What is asked:
Render the records below as a Markdown table, covering everything from the line containing "The image size is (541, 304)." down to the line containing "title is located at coordinates (239, 76).", with both of those lines included. Use the columns Row and Line, giving each line a row number and leaving out blank lines.

Records for the task:
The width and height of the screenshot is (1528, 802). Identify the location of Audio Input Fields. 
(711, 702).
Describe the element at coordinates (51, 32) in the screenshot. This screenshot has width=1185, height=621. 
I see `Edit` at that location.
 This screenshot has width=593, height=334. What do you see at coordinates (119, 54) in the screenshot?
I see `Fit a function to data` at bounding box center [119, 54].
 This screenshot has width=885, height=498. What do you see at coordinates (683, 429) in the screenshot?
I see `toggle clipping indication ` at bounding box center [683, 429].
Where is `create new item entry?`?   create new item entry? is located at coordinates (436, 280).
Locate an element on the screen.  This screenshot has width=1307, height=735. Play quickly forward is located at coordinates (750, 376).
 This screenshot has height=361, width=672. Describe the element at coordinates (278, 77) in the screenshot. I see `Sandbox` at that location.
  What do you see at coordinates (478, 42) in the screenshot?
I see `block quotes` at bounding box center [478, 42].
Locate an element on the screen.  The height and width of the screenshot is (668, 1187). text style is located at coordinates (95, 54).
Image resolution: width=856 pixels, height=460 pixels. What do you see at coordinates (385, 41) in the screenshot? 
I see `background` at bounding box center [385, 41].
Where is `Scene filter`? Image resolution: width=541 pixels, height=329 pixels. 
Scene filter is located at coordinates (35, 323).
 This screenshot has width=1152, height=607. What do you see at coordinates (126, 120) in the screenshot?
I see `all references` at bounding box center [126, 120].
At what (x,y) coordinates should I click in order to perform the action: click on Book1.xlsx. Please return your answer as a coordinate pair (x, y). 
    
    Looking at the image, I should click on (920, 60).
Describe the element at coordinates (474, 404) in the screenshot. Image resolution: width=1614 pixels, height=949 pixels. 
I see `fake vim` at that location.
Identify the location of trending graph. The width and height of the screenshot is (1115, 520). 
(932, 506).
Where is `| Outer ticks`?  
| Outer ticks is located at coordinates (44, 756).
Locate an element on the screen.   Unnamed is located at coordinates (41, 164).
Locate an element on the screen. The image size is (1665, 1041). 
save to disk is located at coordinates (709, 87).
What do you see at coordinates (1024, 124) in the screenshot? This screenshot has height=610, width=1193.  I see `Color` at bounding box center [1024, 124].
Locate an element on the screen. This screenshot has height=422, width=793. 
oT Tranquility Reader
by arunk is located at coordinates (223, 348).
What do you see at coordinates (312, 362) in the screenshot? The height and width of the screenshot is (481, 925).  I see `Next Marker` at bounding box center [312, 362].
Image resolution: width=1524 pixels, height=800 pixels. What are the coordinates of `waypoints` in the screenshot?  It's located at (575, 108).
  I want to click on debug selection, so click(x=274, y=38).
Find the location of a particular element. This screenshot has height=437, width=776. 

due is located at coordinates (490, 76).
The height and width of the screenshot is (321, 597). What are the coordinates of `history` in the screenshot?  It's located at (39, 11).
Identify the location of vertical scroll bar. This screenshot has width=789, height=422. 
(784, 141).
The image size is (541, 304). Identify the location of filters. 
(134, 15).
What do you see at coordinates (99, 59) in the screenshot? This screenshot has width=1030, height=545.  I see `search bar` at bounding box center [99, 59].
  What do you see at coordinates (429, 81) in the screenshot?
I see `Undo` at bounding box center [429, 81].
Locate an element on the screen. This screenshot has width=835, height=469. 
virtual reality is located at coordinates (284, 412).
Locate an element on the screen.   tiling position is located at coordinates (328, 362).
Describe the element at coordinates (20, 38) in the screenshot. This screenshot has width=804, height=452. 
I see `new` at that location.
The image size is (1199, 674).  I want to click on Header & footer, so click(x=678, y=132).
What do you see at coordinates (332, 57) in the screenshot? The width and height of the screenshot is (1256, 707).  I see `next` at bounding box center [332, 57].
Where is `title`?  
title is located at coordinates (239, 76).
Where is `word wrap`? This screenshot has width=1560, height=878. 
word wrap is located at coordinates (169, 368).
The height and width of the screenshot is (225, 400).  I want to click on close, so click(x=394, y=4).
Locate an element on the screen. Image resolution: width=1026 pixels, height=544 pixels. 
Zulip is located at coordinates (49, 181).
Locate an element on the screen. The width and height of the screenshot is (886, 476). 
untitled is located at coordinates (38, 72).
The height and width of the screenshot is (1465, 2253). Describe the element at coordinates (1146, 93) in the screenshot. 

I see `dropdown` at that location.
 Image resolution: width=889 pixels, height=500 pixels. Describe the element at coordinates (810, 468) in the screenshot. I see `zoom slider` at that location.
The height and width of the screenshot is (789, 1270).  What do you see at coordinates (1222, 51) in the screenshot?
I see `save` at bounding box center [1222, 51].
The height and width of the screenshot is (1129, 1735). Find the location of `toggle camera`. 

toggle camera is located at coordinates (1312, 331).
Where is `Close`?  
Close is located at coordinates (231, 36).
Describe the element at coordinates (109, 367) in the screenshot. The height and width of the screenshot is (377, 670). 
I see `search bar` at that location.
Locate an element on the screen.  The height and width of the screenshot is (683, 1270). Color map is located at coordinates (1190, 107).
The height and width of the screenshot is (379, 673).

Reply to the task:
| Row | Line |
|---|---|
| 1 | The image size is (541, 304). Identify the location of filters.  |
| 2 | (134, 15). |
| 3 | What do you see at coordinates (99, 59) in the screenshot? This screenshot has width=1030, height=545.  I see `search bar` at bounding box center [99, 59]. |
| 4 |   What do you see at coordinates (429, 81) in the screenshot? |
| 5 | I see `Undo` at bounding box center [429, 81]. |
| 6 | Locate an element on the screen. This screenshot has width=835, height=469.  |
| 7 | virtual reality is located at coordinates (284, 412). |
| 8 | Locate an element on the screen.   tiling position is located at coordinates (328, 362). |
| 9 | Describe the element at coordinates (20, 38) in the screenshot. This screenshot has width=804, height=452.  |
| 10 | I see `new` at that location. |
| 11 | The image size is (1199, 674).  I want to click on Header & footer, so click(x=678, y=132). |
| 12 | What do you see at coordinates (332, 57) in the screenshot? The width and height of the screenshot is (1256, 707).  I see `next` at bounding box center [332, 57]. |
| 13 | Where is `title`?   |
| 14 | title is located at coordinates (239, 76). |